The second piece of good news in 1 Corinthians 10:13 is that God ‘will not allow the temptation to be more than you can stand’ (NLT). This is different from saying that ‘God will never give you more than you can handle’ because if God’s purpose for us is that we learn to trust him, then sometimes we need to be challenged beyond what we can handle. However, God’s promise in 1 Corinthians 10:13 is that when we trust him, no matter how we might be tempted to wonder if God really can do what he says he will, he will never allow more to come our way than what we can bear.

The story of Job in the Bible shows us this. Like Job, we can wonder why God lets things happen to us, but we can always trust that God is faithful, and he will never allow us to experience more than we can handle. Instead, God uses the situations we face to bring us closer to him and form us into people of faith.

This leads us to the third piece of good news in this text – that God will always show us a way out so we can endure. Just like an exit sign in a darkened room will guide us out if there is an emergency, when trouble comes and we are tempted, God will always provide a way to escape.
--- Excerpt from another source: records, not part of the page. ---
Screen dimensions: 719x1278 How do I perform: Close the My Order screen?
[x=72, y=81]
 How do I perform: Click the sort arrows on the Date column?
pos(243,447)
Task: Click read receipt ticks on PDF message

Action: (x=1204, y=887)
Sometimes that will be an obvious way out of a particular situation, like an illuminated path on an airplane. At other times we might need to look harder to see how God is leading us. If the ultimate temptation we face is to not trust that God will do what he says he will, then the way out is the suffering, death and resurrection of Jesus.
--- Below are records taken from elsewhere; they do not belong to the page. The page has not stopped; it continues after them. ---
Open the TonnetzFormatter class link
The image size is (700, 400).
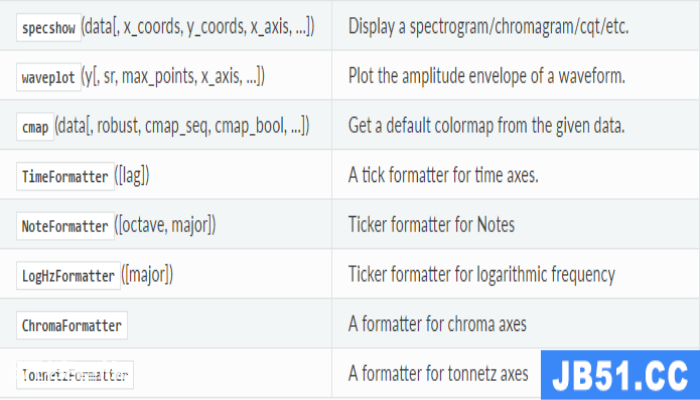click(x=75, y=375)
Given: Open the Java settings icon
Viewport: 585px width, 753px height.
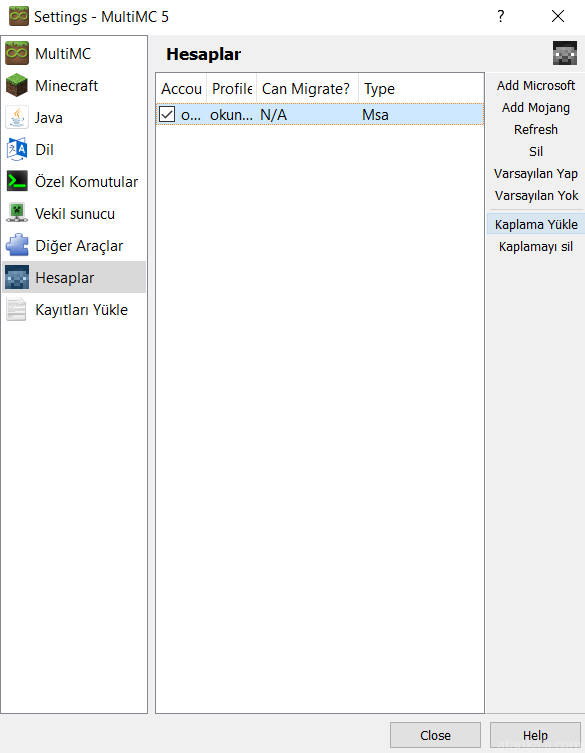Looking at the screenshot, I should (x=17, y=118).
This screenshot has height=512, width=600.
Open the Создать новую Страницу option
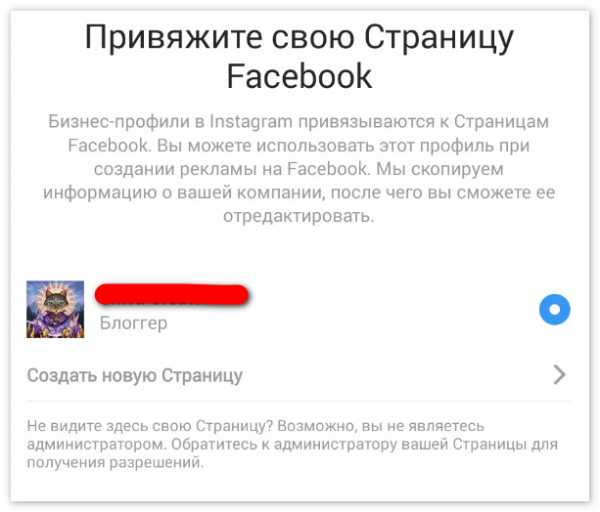tap(298, 375)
As we follow Jesus to the cross, we see someone who was tempted in every way, just as we are, but who never sinned (Hebrews 4:15). When Jesus was in the desert at the start of his ministry, in the garden before his arrest, or facing death on the cross, Jesus never stopped trusting that God would do what he said he would. Even when he felt like God had abandoned him, Jesus trusted that his Father was faithful and would keep his promises to him. This faith was vindicated when God raised him on the third day to a life which is stronger that death. Jesus is our way out when we are tempted because he shows us that God always keeps his promises. If he did that for Jesus, then he will do that for you too!

Temptations will come in many ways. At their heart is the temptation to not trust that God can and will do what he says he will. God is faithful – the stories of the Bible show that. He will not allow us to be tempted beyond what we can stand – Jesus shows us that. God will always give us a way out so we can stand strong – that is the way of Jesus who loves us enough to die for us, and whose trust in his heavenly Father gives us everything God promises us.

We pray that God will be with us as we face temptations in our own lives. We pray he will empower us by the Holy Spirit to resist temptation that we may lead the life we have been given through his grace and power. Amen

May the peace of God which passes all understanding keep your hearts and minds in Christ Jesus.